*** Opening Exercise passage ***

How many times have you forgotten to return a phone call? Or to bring home a carton of milk? Failures to remember actions that you intend to perform later on are called lapses in prospective memory. For most people they're merely annoying. For some professionals, they can be life threatening

Serious cases of this sort of forgetting may make the news. Like when a doctor forgets to take a forceps out of a patient during an operation, and the patient comes back weeks later complaining of pain. Or when an airplane pilot is interrupted during a safety check and afterwards forgets to perform it, leading to a plane crash. Most everyday cases aren't so serious, but they do add a lot of unpleasantness to people's lives.

Don't plan on fixing that leaky faucet sometime soon; plan on fixing it Saturday at noon.

An isolated incident of "Honey, I forgot the milk" probably won't put too much stress on a marriage. Do it over and over and it can be more toxic to a marriage than having cold feet in bed is. Forgetting to return an occasional phone call can be forgiven. Doing it routinely is extremely annoying. It can cost you friends and career opportunities.

Fortunately, there are ways to help stop forgetting.

The most useful one for professionals, such as doctors and airplane pilots, is to use a checklist, checking off each step as it's done. For the rest of us, there are other helpful approaches.

  • Set a definite time to perform an action. Don't plan on fixing that leaky faucet sometime soon; plan on fixing it Saturday at noon. This strategy has been shown to raise completion rates by two to four times in tasks as varied as taking medication, exercising and completing written assignments.

*** Closing Exercise passage ***
*** Opening Supplied information ***

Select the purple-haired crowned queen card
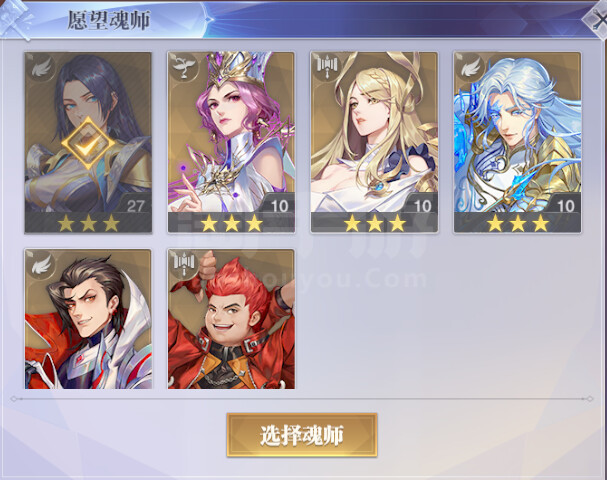607x480 pixels. [x=231, y=142]
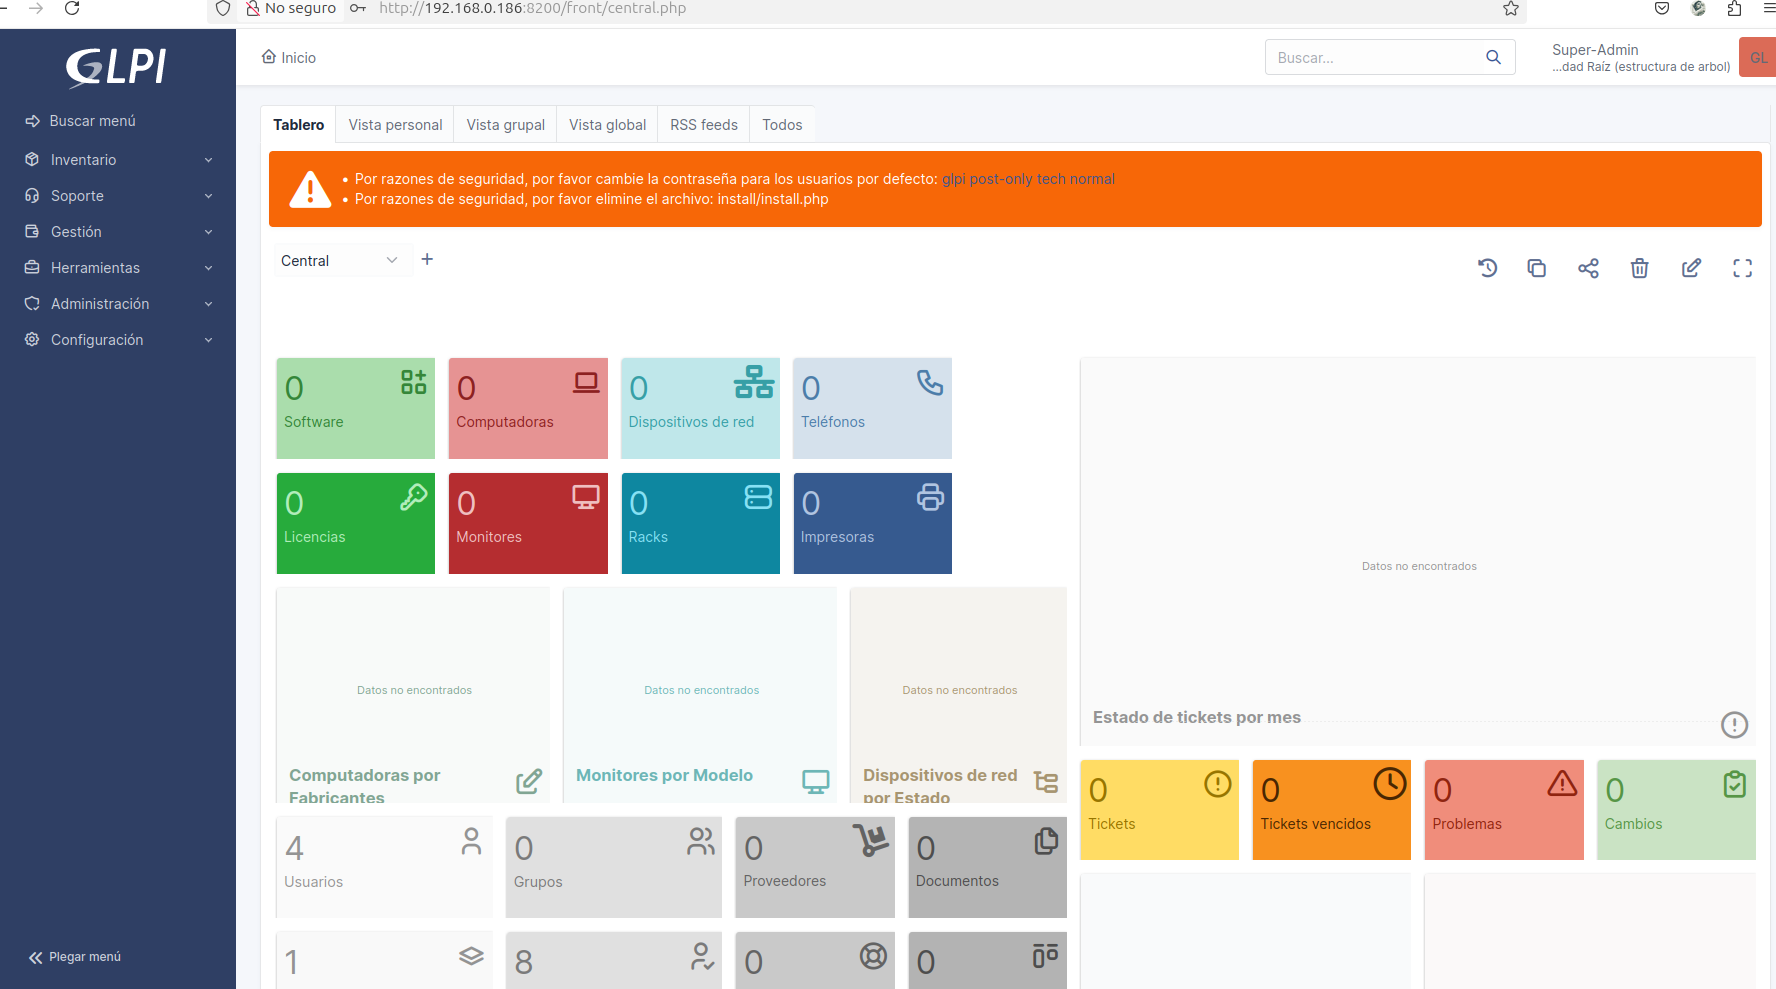This screenshot has height=989, width=1776.
Task: Click the Inicio breadcrumb link
Action: coord(289,58)
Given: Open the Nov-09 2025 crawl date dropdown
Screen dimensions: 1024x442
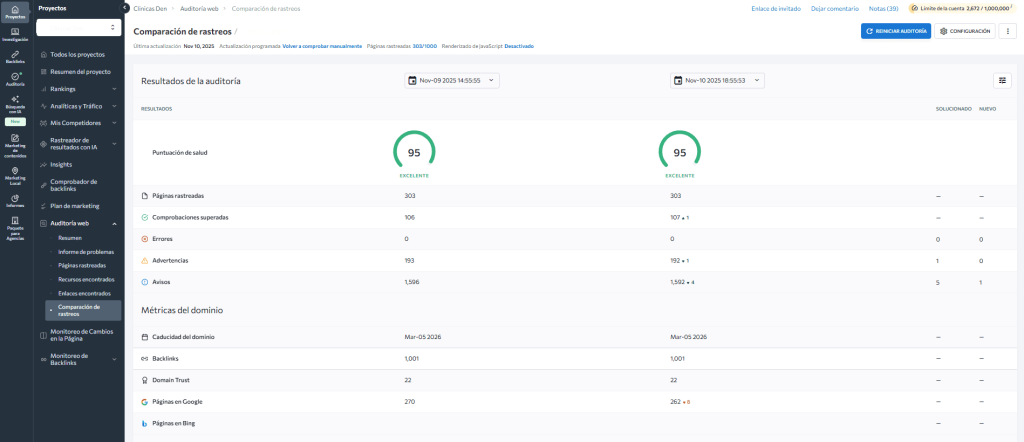Looking at the screenshot, I should (x=452, y=80).
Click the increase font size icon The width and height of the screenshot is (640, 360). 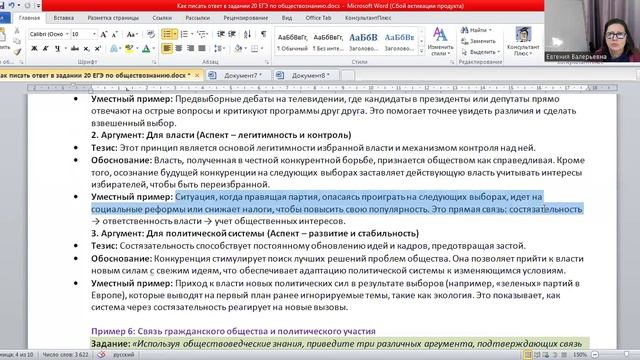[104, 34]
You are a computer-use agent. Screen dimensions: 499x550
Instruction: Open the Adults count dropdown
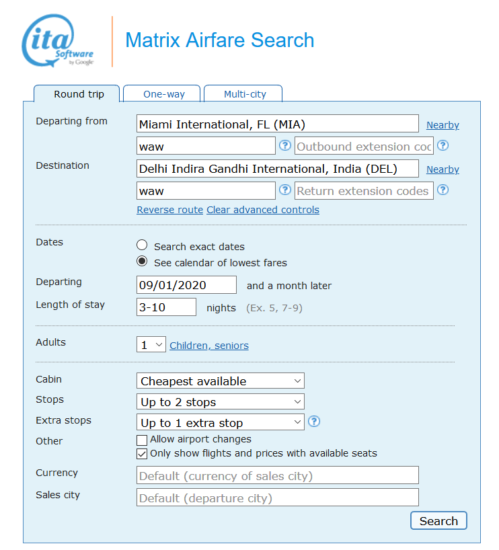[x=151, y=345]
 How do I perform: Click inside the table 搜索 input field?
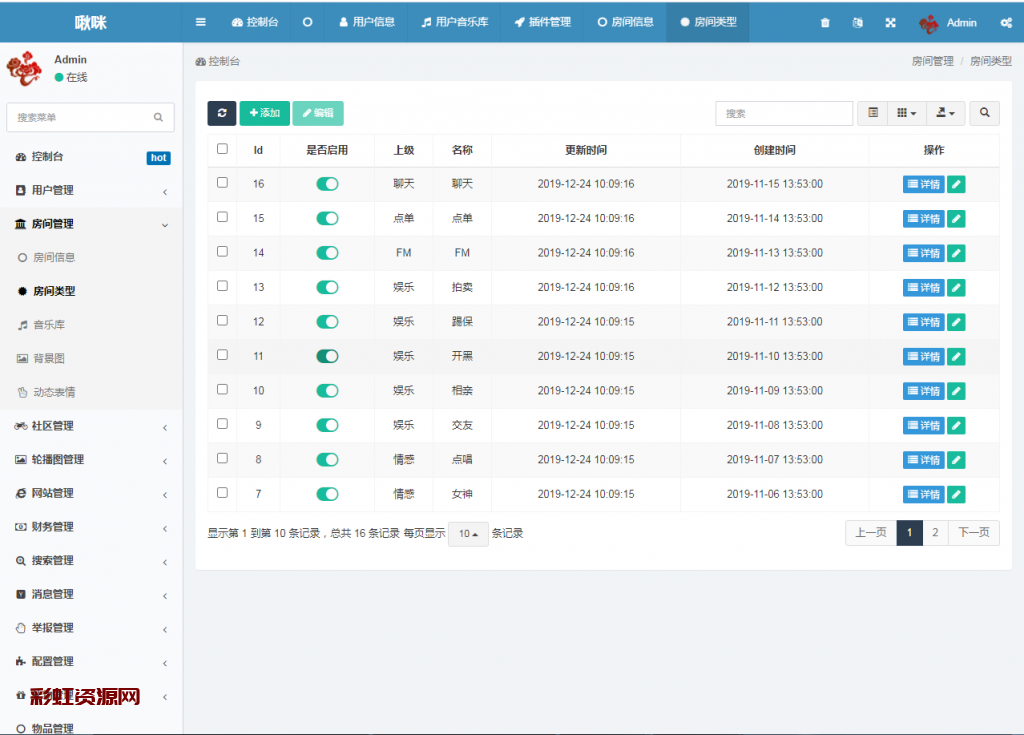pos(784,113)
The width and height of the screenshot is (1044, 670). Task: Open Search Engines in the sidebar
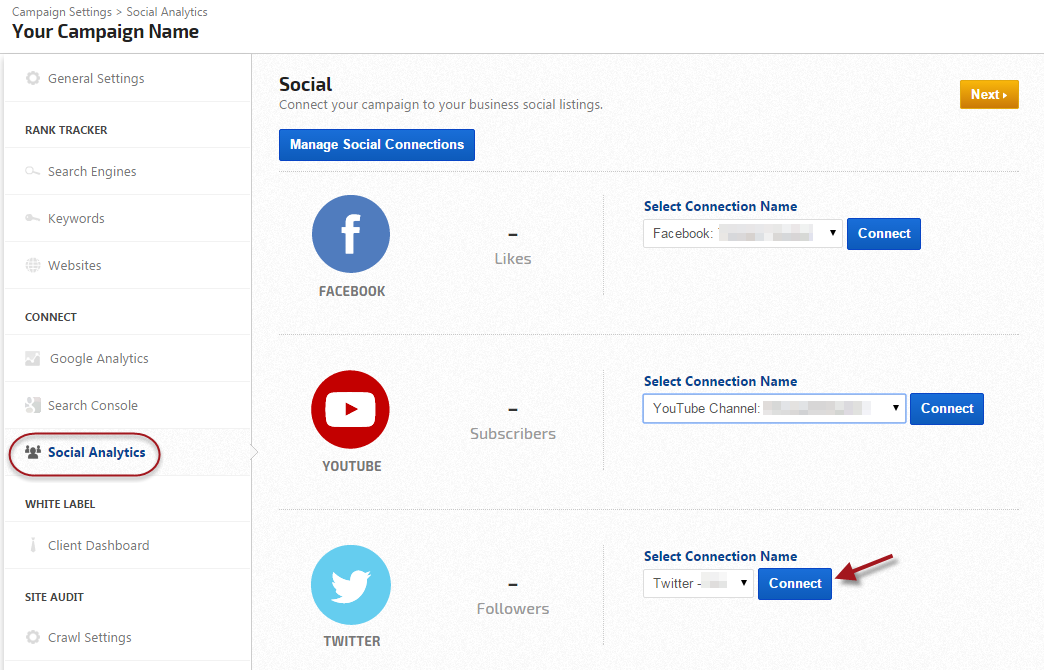point(91,172)
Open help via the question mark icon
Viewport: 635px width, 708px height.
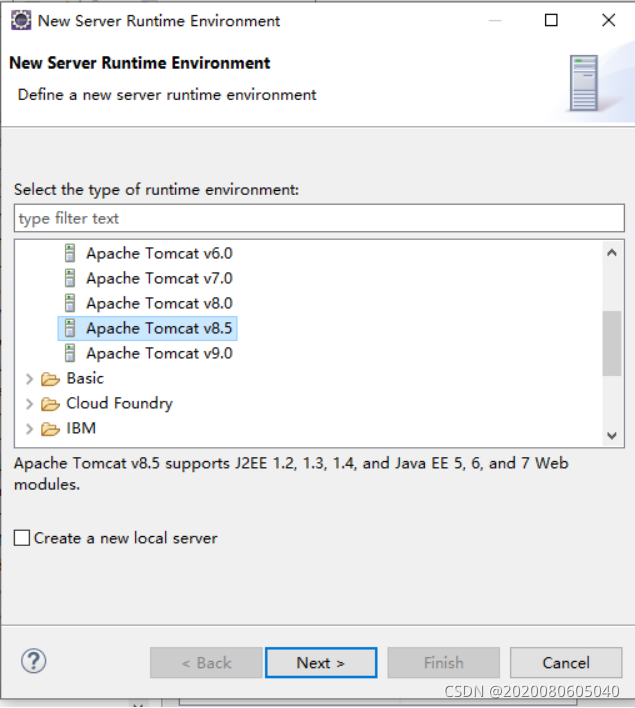click(33, 661)
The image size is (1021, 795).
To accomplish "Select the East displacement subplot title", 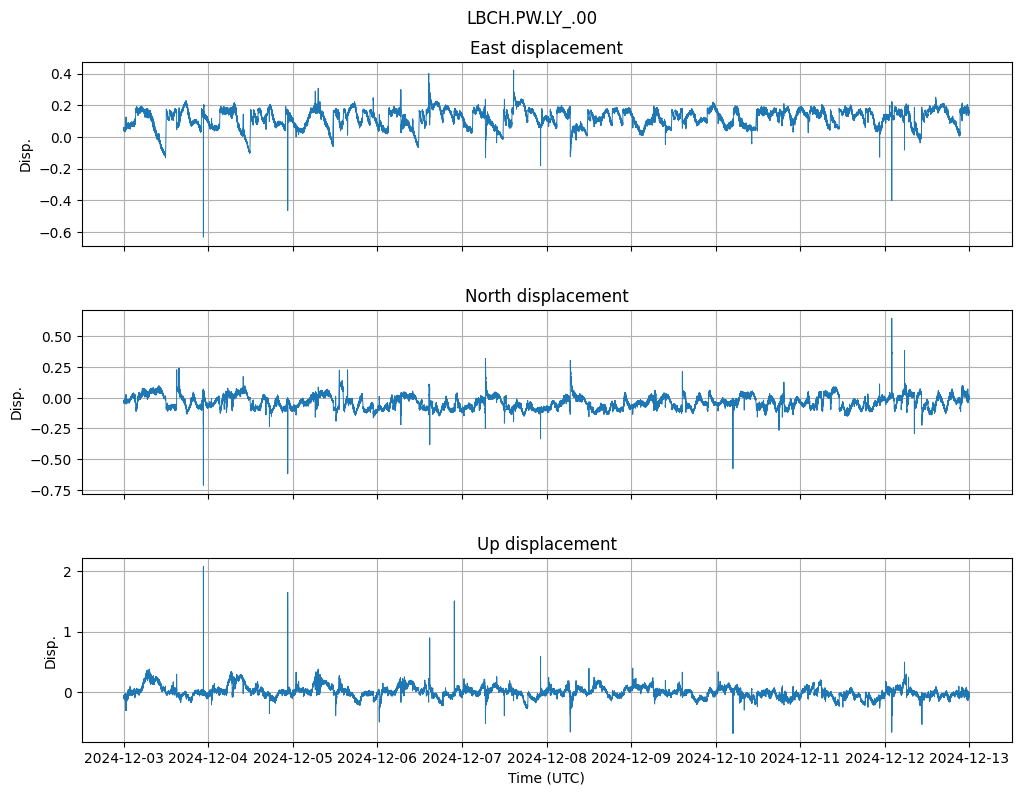I will (546, 48).
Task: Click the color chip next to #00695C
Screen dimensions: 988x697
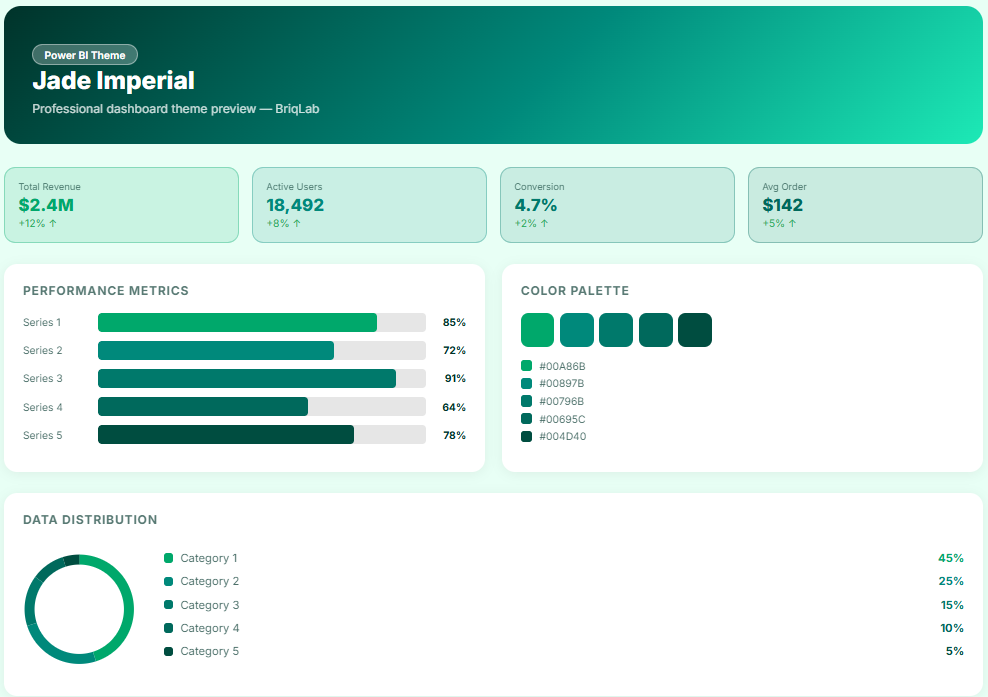Action: coord(527,419)
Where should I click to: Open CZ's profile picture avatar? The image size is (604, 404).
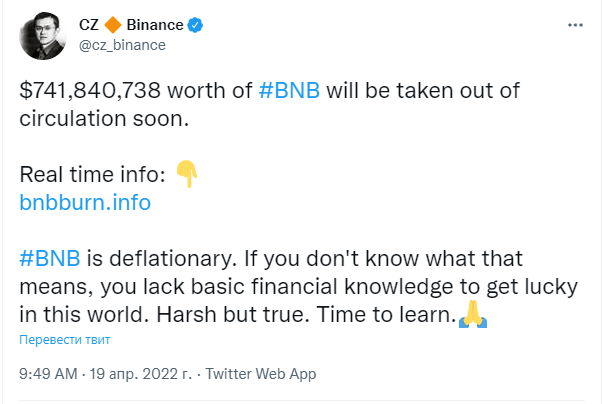(43, 36)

*** Closing Supplied information ***

Exercise goal
Resume the article on forgetting intended actions, picking up after its final sentence. This material has no connection to the article on forgetting.

Response to the exercise
  • Use external memory aids. Set an alert on your cell phone, write the task down on a calendar or have someone remind you to do it.
  • Create cues that remind you of the task and put them in easy-to spot places. If you're at work in the morning and plan to return a call in the afternoon, put a picture of the person you plan to call at a prominent spot on your desk. Preferably, a picture showing the person scowling, to remind you how upset they'll be if you don't return the call.
  • Carry out the task now instead of leaving it for later. That way, you won't have to remember. This is a good strategy for the more important tasks.
  • If the task is an important one, avoid multitasking around it. Juggling three of four tasks at the same time is a sure-fire recipe for forgetting about at least one of them.
  • Link the task to a well established habit. This could be taking a pill right before you walk the dog or delivering a document to a co-worker during your daily coffee break.

An article reviewing prospective memory problems and describing solutions to them appears in Current Directions in Psychological Science.